Le Crocodile Aventurier


 

Un crocodile encore bébé, se reposait dans les broussailles. 


Quelle chaleur répétait-il à qui voulait l’écouter. Il venait d’abandonner ses marécages de Floride et, sans guide, il recherchait une île où se reposer.


‘’ Ai-je voyagé trop près de la ligne d’horizon, le soleil n’arrête pas de me cuire de ses rayons!’’

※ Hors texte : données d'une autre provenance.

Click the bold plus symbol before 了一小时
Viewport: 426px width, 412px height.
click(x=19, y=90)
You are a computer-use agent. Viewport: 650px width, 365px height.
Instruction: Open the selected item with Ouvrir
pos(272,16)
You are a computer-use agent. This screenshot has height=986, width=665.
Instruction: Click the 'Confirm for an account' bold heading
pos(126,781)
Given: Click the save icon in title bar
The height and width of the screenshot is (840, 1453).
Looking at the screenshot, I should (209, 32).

Vint alors un gros bourdon qui faisait plein de tapage, il zigzagait de fleur en fleur, rapportant les commérages qui couraient dans le jardin.

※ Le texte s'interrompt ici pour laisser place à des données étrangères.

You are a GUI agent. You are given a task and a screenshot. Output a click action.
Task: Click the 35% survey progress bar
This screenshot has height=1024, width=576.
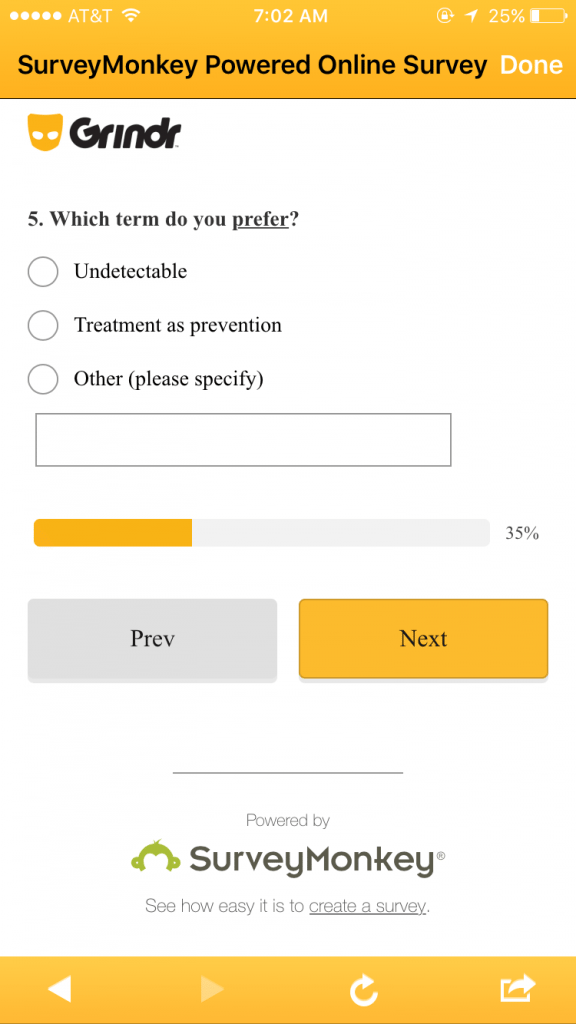(261, 533)
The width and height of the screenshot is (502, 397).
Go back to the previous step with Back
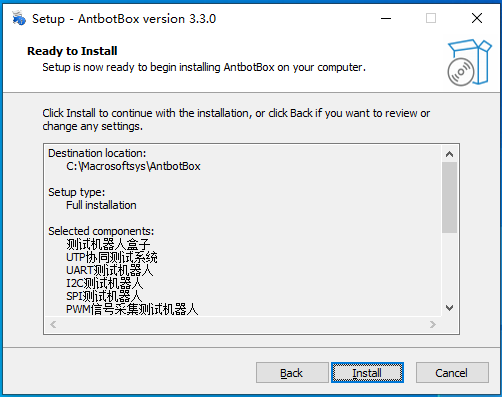click(292, 373)
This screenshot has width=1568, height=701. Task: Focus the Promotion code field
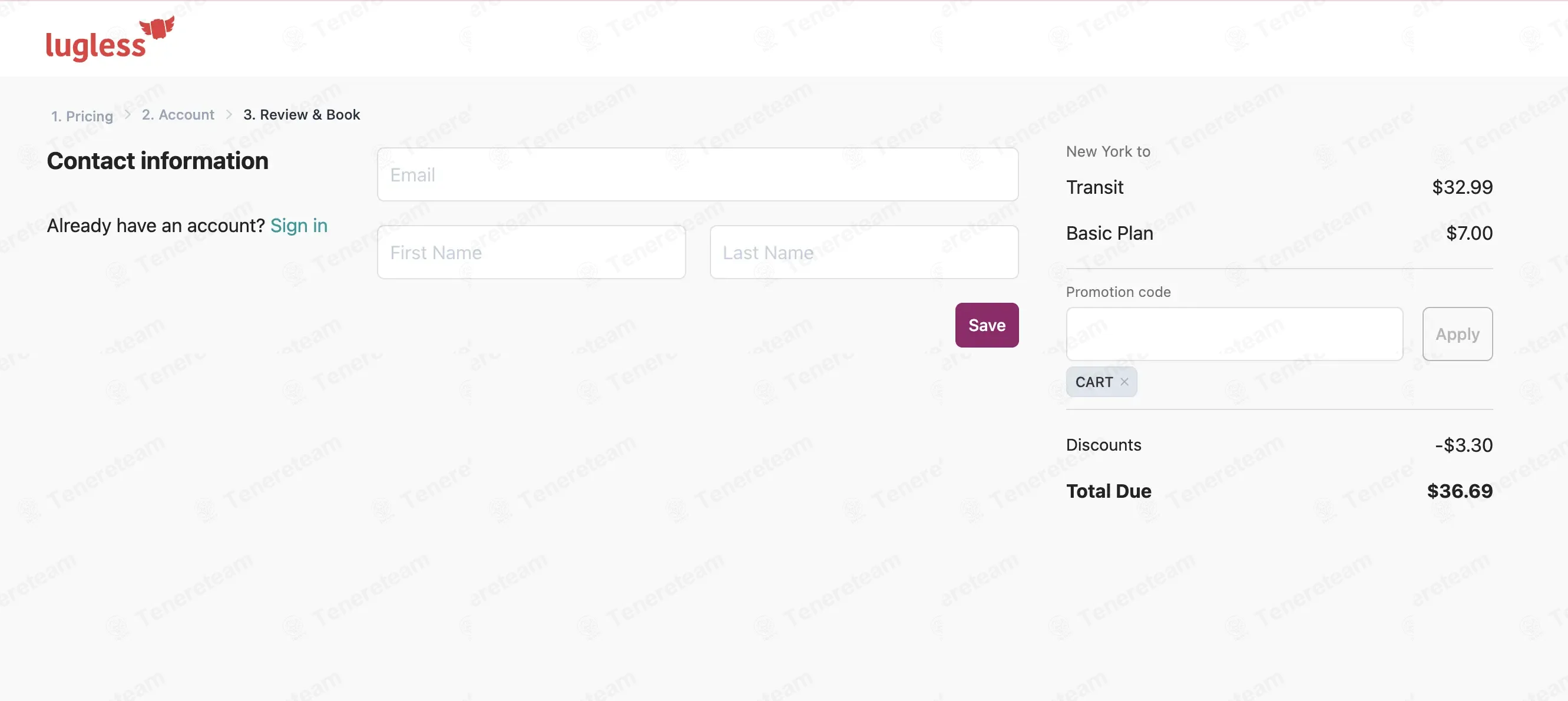[1235, 334]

“De tous les coins de cette île, c’est ici qu’il fait plus frais” bourdonne-t-il sans s'arrêter car il est tout à son affaire “Grand-père Cafard s’est coincé une antenne dans un placard. Les souris ont entamé les premiers fruits du manguier, et la Reine, ma dulcinée, s’est levée du mauvais pied!’’


Le crocodile qui était tout nouveau dans le quartier, lui demande de l’aider. ‘’Savez-vous où est la pluie? S'est-elle cachée quelque part? Suis-je passé sans la voir?’’

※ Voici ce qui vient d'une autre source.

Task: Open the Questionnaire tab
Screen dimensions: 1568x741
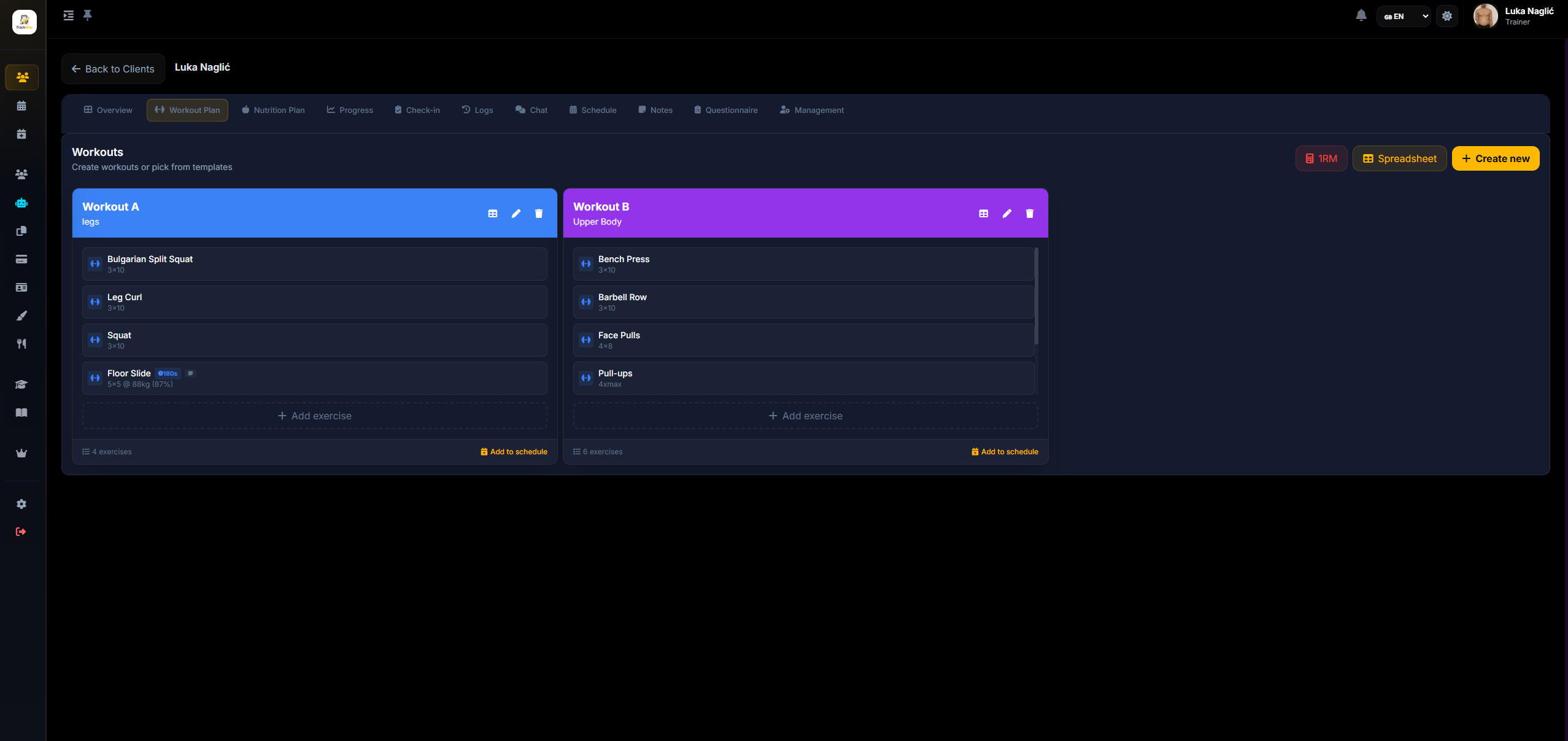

“La pluie boude car le soleil refuse de lui laisser sa place!" lui répond le gros bourdon qui reprend ses commérages “Les cafards ont découvert une cache sous l’armoire et le rat va les aider ce soir à déménager….”


Un lézard qui se protégeait de la chaleur dans une papaye, tendit l’oreille. Qui donc avait encore la force de se plaindre dans ce jardin où tous, bien que décidés à s’accorder quelque fraîcheur, restaient cachés?


Il sortit pour voir qui c'était et surpris de voir un bebe, si petit, si courageux, se mit à le complimenter. Le bourdon, postillonnant d'enthousiasme, mit tout le monde au courant, et chacun sortit bientôt de la fraîcheur de son trou pour aller se rallier à la troupe des mécontents. Avec le petit crocodile et le lézard qui le suivait, on se mit à protester contre l’ardeur du soleil, à appeler la pauvre pluie qui timide, restait cachée.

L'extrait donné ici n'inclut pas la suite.